**To be done:** Copy the records word for word, beginning at the line that contains "The width and height of the screenshot is (1920, 992)." and continuing to the end of the records. Leave the pictures out.

------------------------------------------------------------------------

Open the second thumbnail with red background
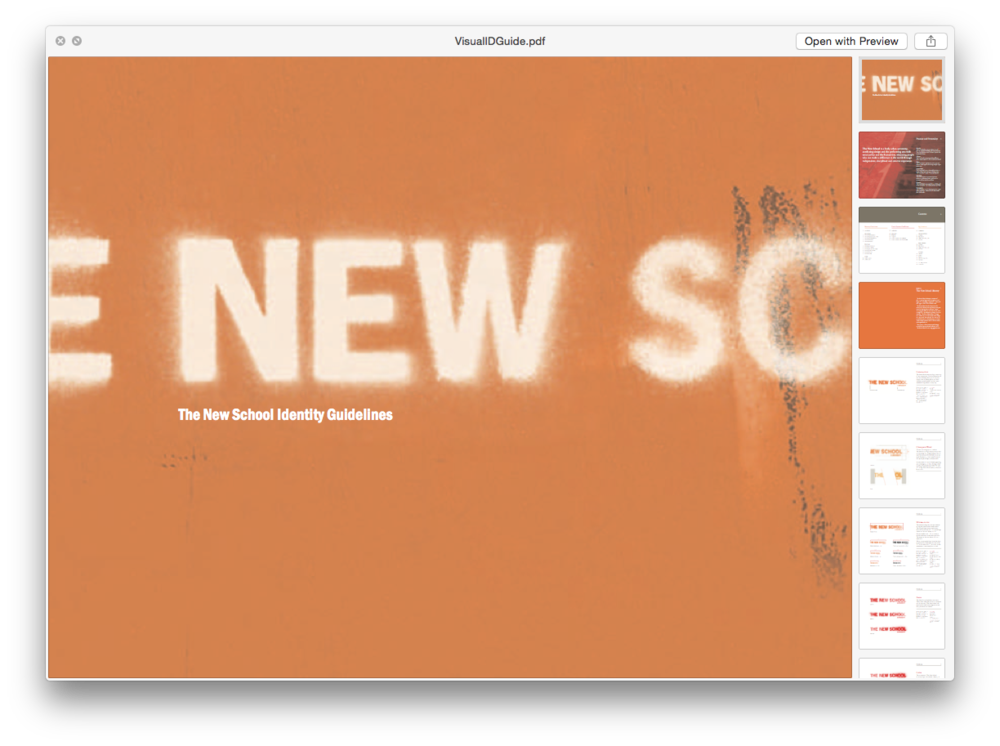The width and height of the screenshot is (1000, 746). [901, 165]
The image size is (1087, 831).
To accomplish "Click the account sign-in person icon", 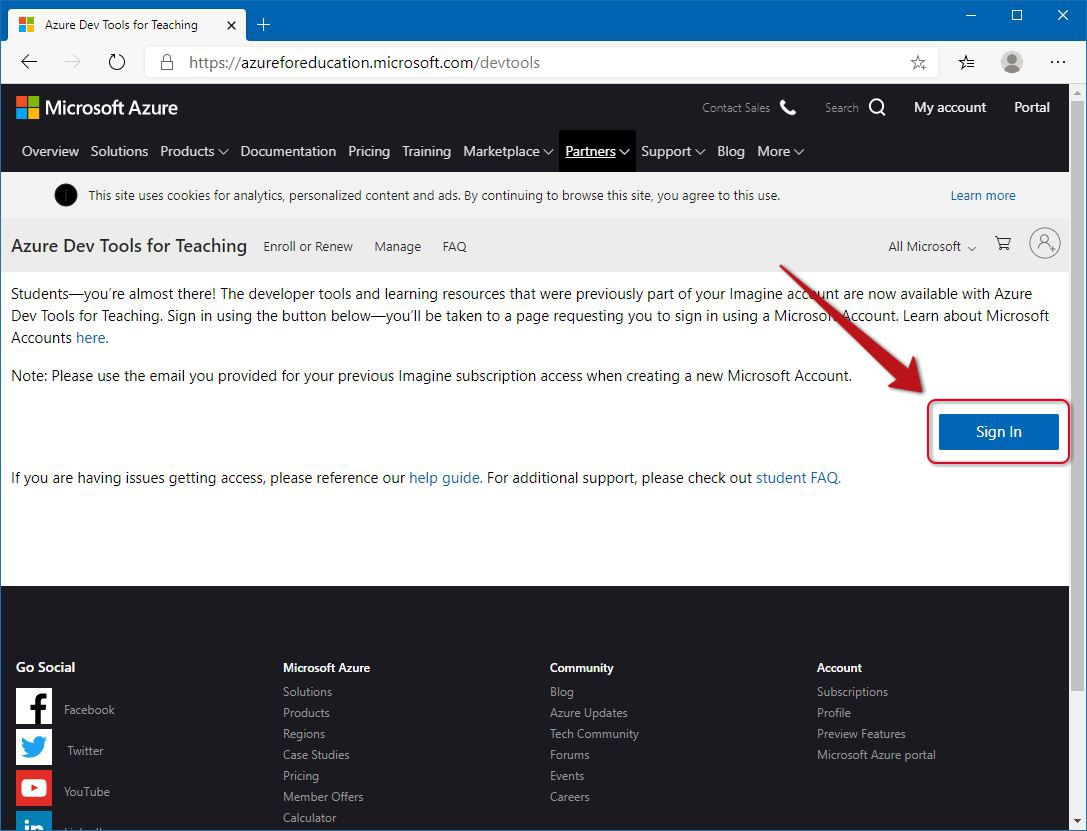I will pyautogui.click(x=1044, y=244).
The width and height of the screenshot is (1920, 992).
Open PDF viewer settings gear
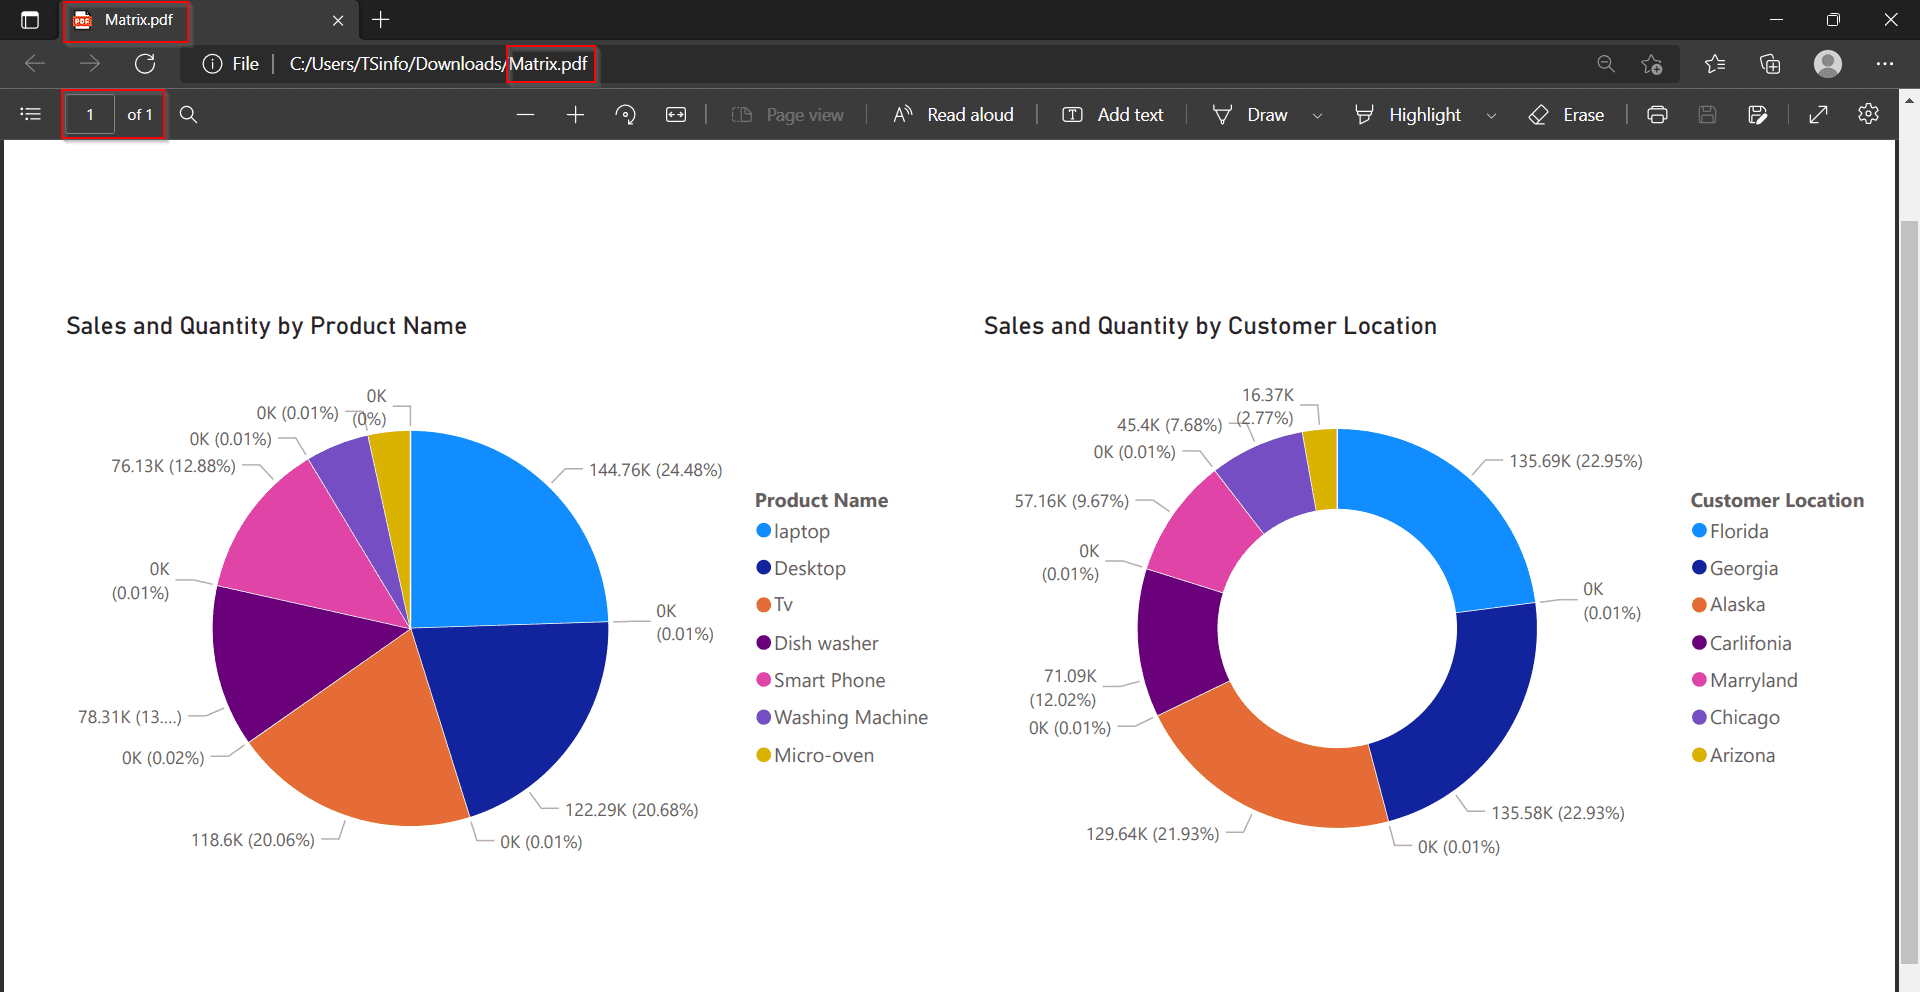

------------------------------------------------------------------------

**Finished task:**
The width and height of the screenshot is (1920, 992).
Open PDF viewer settings gear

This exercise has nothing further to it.